====== Exercise data

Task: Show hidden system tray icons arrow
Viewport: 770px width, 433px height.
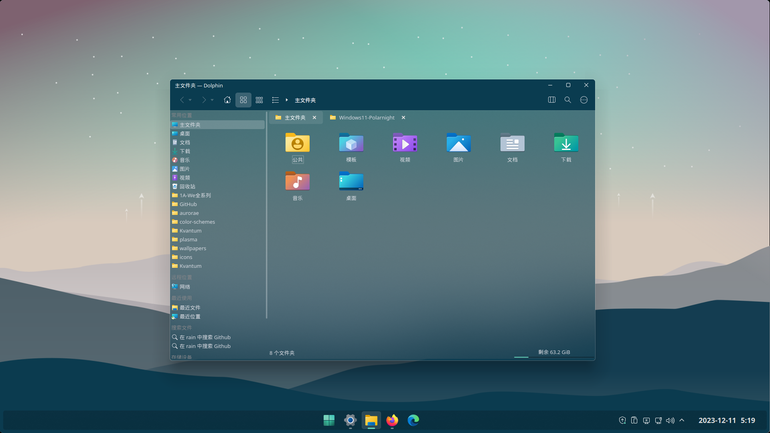Action: [682, 420]
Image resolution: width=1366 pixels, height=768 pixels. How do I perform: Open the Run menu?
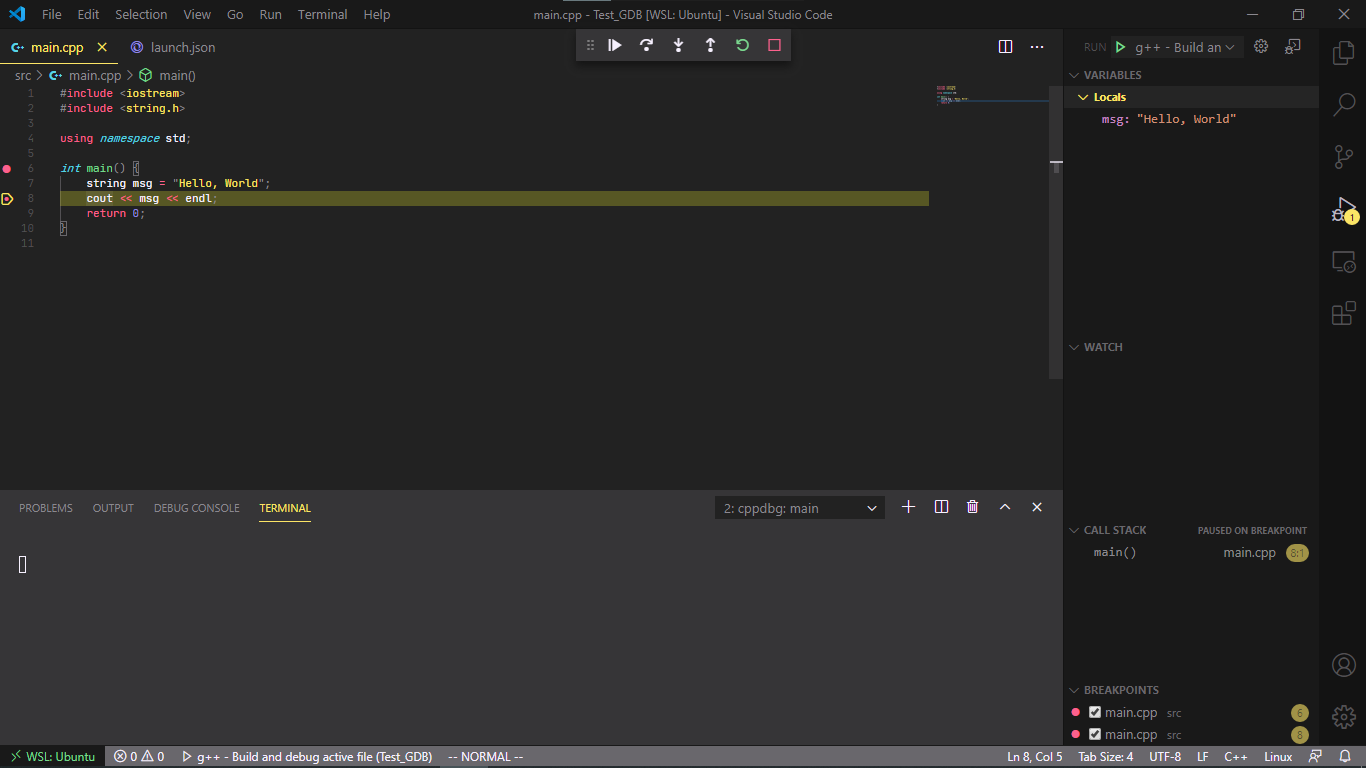(x=270, y=14)
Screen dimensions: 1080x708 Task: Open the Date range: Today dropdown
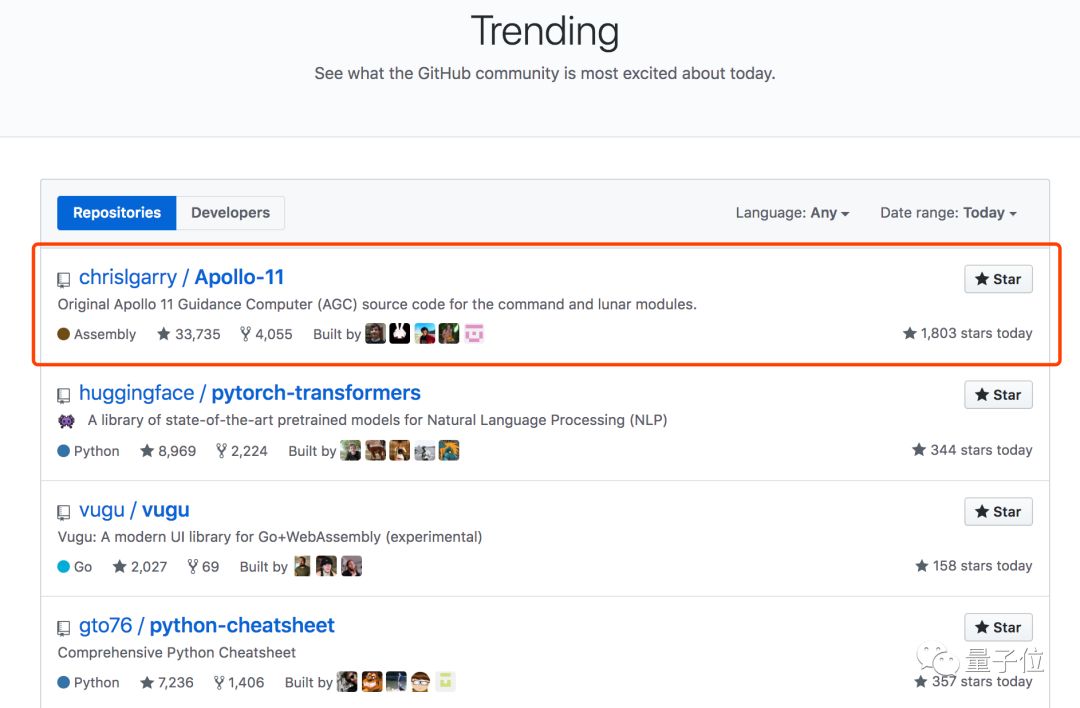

============

→ Exercise directions:
Where a line of the entries above holds the word "Task", return that line.

→ Solution to this exercise:
Task: Show hidden system tray icons arrow
Screen dimensions: 1080x708 Task: Open the Date range: Today dropdown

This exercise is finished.